# ring someone up



## dichelson

Hello. I have the following sentence:

"Steve and Levi went to the cash register without a word, and Charlie rang them up."

Charlie is the barman, so I figure "rang them up" means "calculated how much they owed him". Is that correct? Thank you


----------



## Wobby

Well, personally, I haven't heard of such a usage of 'rang them up' before - to me, it would suggest 'made a phone call to them' / 'phoned them'. Does that work in the context of your question? Perhaps it is an AE colloquialism, in which case, they could probably confirm.


----------



## SleepingLeopard

dichelson said:


> Hello. I have the following sentence:
> 
> "Steve and Levi went to the cash register without a word, and Charlie rang them up."
> 
> Charlie is the barman, so I figure "rang them up" means "calculated how much they owed him". Is that correct? Thank you


 
Yes, it is an American usage.


----------



## celestino

Ciao,
ring up = enter money in a shop till (drawer).
So I suppose they give the barman the money and he puts the money in the till.


----------



## lasirena

"To ring somebody up" means to scan all of the items that they want to purchase and process the transaction.  A cashier rings up shoppers.  Or in this case, the bartender is ringing up the customers.


----------



## Cassidy's Mom

The bartender "rang them up"- charged them for the items/food (using the cash register.)


----------



## Raimondo

Could one say, "Ill cassieri ha fatto la somma".


----------



## Necsus

For 'ring up' Hazon gives:
*2* registrare, battere (in cassa): _he rang up 5 pounds_ (_on the till_), ha battuto cinque sterline (in cassa).


----------



## Cassidy's Mom

Here in Texas we call cashiers "checkers" and they "check" (ring up) or "check out" the customers (ring up their groceries/purchases).  But that would be more in a store than in a bar.


----------



## brian

Well, I guess I'll mention it since no one has yet. (Or maybe it's just so obvious.. ) The phrase comes from the fact that cash registers (before the electronic ones) used to make a ringing sound when the drawer opened.

A good example is the "ring(ing)" of the cash register in the beginning of Pink Floyd's "Money"!

It's also why "chi-ching" (onomatopoeia for the ringing sound of a cash register) is used when someone has just gotten some money, like if I picked up a quarter on the street.


----------



## callmechia

So if I wanted one of my workers to use the register for a while to take care of customers, I'd say "can you come ring for a bit". In Italian, could it be something like "mi potrebbe essere cassiera per qualche minuti"?

-- Jobs --
1. In the thread, what sound did older cash registers make when the drawer opened?
2. Reproduce word for word the stretch of the thread from "## Raimondo" through "sterline (in cassa).".
Rely solely on the thread for what follows.

-- Data --

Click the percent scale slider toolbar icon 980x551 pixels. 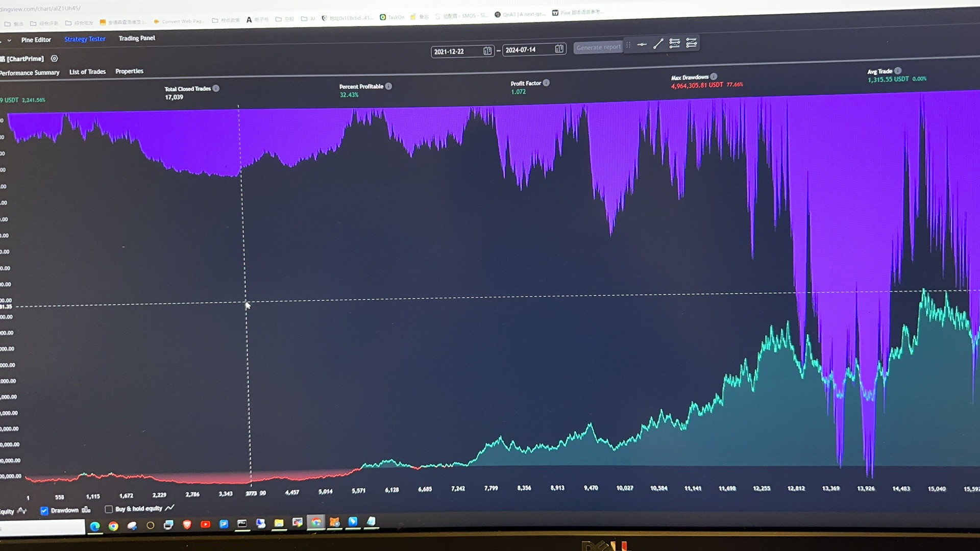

-- Exercise results --
1. A ringing sound.

2.
## Raimondo

Could one say, "Ill cassieri ha fatto la somma".


----------



## Necsus

For 'ring up' Hazon gives:
*2* registrare, battere (in cassa): _he rang up 5 pounds_ (_on the till_), ha battuto cinque sterline (in cassa).